◆ **Problem statement**
Rewrite the data below as a numbered list, leaving out any blank lines.

◆ **Records for this exercise**
+ + + + +

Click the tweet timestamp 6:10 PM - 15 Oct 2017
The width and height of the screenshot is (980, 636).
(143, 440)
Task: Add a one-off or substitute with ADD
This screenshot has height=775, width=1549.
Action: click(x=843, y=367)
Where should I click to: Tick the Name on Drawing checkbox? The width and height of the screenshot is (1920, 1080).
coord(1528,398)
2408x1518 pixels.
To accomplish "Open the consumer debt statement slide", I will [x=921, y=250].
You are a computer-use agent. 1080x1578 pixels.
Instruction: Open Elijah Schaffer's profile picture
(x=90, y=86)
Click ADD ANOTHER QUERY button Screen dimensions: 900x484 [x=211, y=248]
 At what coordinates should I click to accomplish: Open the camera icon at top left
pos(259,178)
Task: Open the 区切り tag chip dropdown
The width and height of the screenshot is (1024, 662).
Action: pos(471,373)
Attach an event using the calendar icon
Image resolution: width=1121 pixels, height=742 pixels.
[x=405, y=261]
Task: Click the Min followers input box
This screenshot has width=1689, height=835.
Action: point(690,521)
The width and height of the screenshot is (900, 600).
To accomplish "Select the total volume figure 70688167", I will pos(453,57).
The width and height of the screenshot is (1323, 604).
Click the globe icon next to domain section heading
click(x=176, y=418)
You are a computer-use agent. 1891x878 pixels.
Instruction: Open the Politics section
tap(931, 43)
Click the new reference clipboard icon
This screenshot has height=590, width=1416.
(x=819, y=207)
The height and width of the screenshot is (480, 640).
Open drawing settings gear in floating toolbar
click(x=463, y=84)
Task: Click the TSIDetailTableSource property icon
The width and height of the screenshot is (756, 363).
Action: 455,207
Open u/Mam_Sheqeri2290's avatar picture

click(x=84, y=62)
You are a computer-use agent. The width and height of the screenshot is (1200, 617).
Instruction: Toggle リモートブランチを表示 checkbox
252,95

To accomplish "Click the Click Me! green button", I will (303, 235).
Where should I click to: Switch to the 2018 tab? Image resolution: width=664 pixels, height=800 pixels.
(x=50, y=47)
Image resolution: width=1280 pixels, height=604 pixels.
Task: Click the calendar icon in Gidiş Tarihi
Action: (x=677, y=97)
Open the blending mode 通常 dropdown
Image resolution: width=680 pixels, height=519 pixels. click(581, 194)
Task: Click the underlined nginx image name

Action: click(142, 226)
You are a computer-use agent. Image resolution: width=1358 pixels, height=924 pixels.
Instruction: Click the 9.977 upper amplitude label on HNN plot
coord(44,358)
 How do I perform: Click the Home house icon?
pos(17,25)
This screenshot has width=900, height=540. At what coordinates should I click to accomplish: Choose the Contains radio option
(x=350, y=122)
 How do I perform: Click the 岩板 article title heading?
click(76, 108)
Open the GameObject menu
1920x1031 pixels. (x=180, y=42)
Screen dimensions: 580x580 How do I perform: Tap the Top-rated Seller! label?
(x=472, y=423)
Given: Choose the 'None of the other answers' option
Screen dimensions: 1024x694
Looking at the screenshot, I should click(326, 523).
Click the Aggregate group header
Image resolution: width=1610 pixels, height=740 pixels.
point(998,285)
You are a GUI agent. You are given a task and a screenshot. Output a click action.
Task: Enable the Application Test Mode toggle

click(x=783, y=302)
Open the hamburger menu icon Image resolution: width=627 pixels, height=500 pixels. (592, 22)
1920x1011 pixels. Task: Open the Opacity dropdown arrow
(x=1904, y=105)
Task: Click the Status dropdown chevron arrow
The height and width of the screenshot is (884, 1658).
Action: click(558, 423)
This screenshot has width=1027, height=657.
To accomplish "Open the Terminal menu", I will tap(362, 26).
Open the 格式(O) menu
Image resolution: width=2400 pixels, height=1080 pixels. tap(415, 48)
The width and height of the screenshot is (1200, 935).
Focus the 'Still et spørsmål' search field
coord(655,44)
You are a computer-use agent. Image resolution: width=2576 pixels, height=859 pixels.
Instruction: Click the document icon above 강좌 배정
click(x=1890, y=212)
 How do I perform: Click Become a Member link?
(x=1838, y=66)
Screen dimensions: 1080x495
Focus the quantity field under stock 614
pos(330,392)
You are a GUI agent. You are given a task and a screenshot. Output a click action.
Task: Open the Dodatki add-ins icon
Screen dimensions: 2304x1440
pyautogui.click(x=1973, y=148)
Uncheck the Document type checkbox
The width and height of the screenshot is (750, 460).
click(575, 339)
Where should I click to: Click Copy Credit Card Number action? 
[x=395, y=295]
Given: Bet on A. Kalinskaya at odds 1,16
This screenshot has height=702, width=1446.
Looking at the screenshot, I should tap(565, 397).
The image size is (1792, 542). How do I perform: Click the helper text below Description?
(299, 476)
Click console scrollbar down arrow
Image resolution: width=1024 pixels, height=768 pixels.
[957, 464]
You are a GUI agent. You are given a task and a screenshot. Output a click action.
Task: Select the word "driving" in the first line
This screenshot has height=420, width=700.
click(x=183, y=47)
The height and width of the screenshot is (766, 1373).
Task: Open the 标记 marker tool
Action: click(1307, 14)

+ + + + +

◆ **Complete response**
1. Click the tweet timestamp 6:10 PM - 15 Oct 2017
2. The width and height of the screenshot is (980, 636).
3. (143, 440)
4. Task: Add a one-off or substitute with ADD
5. This screenshot has height=775, width=1549.
6. Action: click(x=843, y=367)
7. Where should I click to: Tick the Name on Drawing checkbox? The width and height of the screenshot is (1920, 1080).
8. coord(1528,398)
9. 2408x1518 pixels.
10. To accomplish "Open the consumer debt statement slide", I will [x=921, y=250].
11. You are a computer-use agent. 1080x1578 pixels.
12. Instruction: Open Elijah Schaffer's profile picture
13. (x=90, y=86)
14. Click ADD ANOTHER QUERY button Screen dimensions: 900x484 [x=211, y=248]
15.  At what coordinates should I click to accomplish: Open the camera icon at top left
16. pos(259,178)
17. Task: Open the 区切り tag chip dropdown
18. The width and height of the screenshot is (1024, 662).
19. Action: pos(471,373)
20. Attach an event using the calendar icon
21. Image resolution: width=1121 pixels, height=742 pixels.
22. [x=405, y=261]
23. Task: Click the Min followers input box
24. This screenshot has width=1689, height=835.
25. Action: point(690,521)
26. The width and height of the screenshot is (900, 600).
27. To accomplish "Select the total volume figure 70688167", I will pos(453,57).
28. The width and height of the screenshot is (1323, 604).
29. Click the globe icon next to domain section heading
30. click(x=176, y=418)
31. You are a computer-use agent. 1891x878 pixels.
32. Instruction: Open the Politics section
33. tap(931, 43)
34. Click the new reference clipboard icon
35. This screenshot has height=590, width=1416.
36. (x=819, y=207)
37. The height and width of the screenshot is (480, 640).
38. Open drawing settings gear in floating toolbar
39. click(x=463, y=84)
40. Task: Click the TSIDetailTableSource property icon
41. The width and height of the screenshot is (756, 363).
42. Action: 455,207
43. Open u/Mam_Sheqeri2290's avatar picture
44. click(x=84, y=62)
45. You are a computer-use agent. The width and height of the screenshot is (1200, 617).
46. Instruction: Toggle リモートブランチを表示 checkbox
47. 252,95
48. To accomplish "Click the Click Me! green button", I will (303, 235).
49. Where should I click to: Switch to the 2018 tab? Image resolution: width=664 pixels, height=800 pixels.
50. (x=50, y=47)
51. Image resolution: width=1280 pixels, height=604 pixels.
52. Task: Click the calendar icon in Gidiş Tarihi
53. Action: (x=677, y=97)
54. Open the blending mode 通常 dropdown
55. Image resolution: width=680 pixels, height=519 pixels. click(581, 194)
56. Task: Click the underlined nginx image name
57. Action: click(142, 226)
58. You are a computer-use agent. Image resolution: width=1358 pixels, height=924 pixels.
59. Instruction: Click the 9.977 upper amplitude label on HNN plot
60. coord(44,358)
61.  How do I perform: Click the Home house icon?
62. pos(17,25)
63. This screenshot has width=900, height=540. At what coordinates should I click to accomplish: Choose the Contains radio option
64. (x=350, y=122)
65.  How do I perform: Click the 岩板 article title heading?
66. click(76, 108)
67. Open the GameObject menu
68. 1920x1031 pixels. (x=180, y=42)
69. Screen dimensions: 580x580 How do I perform: Tap the Top-rated Seller! label?
70. (x=472, y=423)
71. Given: Choose the 'None of the other answers' option
72. Screen dimensions: 1024x694
73. Looking at the screenshot, I should click(326, 523).
74. Click the Aggregate group header
75. Image resolution: width=1610 pixels, height=740 pixels.
76. point(998,285)
77. You are a GUI agent. You are given a task and a screenshot. Output a click action.
78. Task: Enable the Application Test Mode toggle
79. click(x=783, y=302)
80. Open the hamburger menu icon Image resolution: width=627 pixels, height=500 pixels. (592, 22)
81. 1920x1011 pixels. Task: Open the Opacity dropdown arrow
82. (x=1904, y=105)
83. Task: Click the Status dropdown chevron arrow
84. The height and width of the screenshot is (884, 1658).
85. Action: click(558, 423)
86. This screenshot has width=1027, height=657.
87. To accomplish "Open the Terminal menu", I will tap(362, 26).
88. Open the 格式(O) menu
89. Image resolution: width=2400 pixels, height=1080 pixels. tap(415, 48)
90. The width and height of the screenshot is (1200, 935).
91. Focus the 'Still et spørsmål' search field
92. coord(655,44)
93. You are a computer-use agent. Image resolution: width=2576 pixels, height=859 pixels.
94. Instruction: Click the document icon above 강좌 배정
95. click(x=1890, y=212)
96.  How do I perform: Click Become a Member link?
97. (x=1838, y=66)
98. Screen dimensions: 1080x495
99. Focus the quantity field under stock 614
100. pos(330,392)
101. You are a GUI agent. You are given a task and a screenshot. Output a click action.
102. Task: Open the Dodatki add-ins icon
103. Screen dimensions: 2304x1440
104. pyautogui.click(x=1973, y=148)
105. Uncheck the Document type checkbox
106. The width and height of the screenshot is (750, 460).
107. click(575, 339)
108. Where should I click to: Click Copy Credit Card Number action? 
109. [x=395, y=295]
110. Given: Bet on A. Kalinskaya at odds 1,16
111. This screenshot has height=702, width=1446.
112. Looking at the screenshot, I should tap(565, 397).
113. The image size is (1792, 542). How do I perform: Click the helper text below Description?
114. (299, 476)
115. Click console scrollbar down arrow
116. Image resolution: width=1024 pixels, height=768 pixels.
117. [957, 464]
118. You are a GUI agent. You are given a task and a screenshot. Output a click action.
119. Task: Select the word "driving" in the first line
120. This screenshot has height=420, width=700.
121. click(x=183, y=47)
122. The height and width of the screenshot is (766, 1373).
123. Task: Open the 标记 marker tool
124. Action: click(1307, 14)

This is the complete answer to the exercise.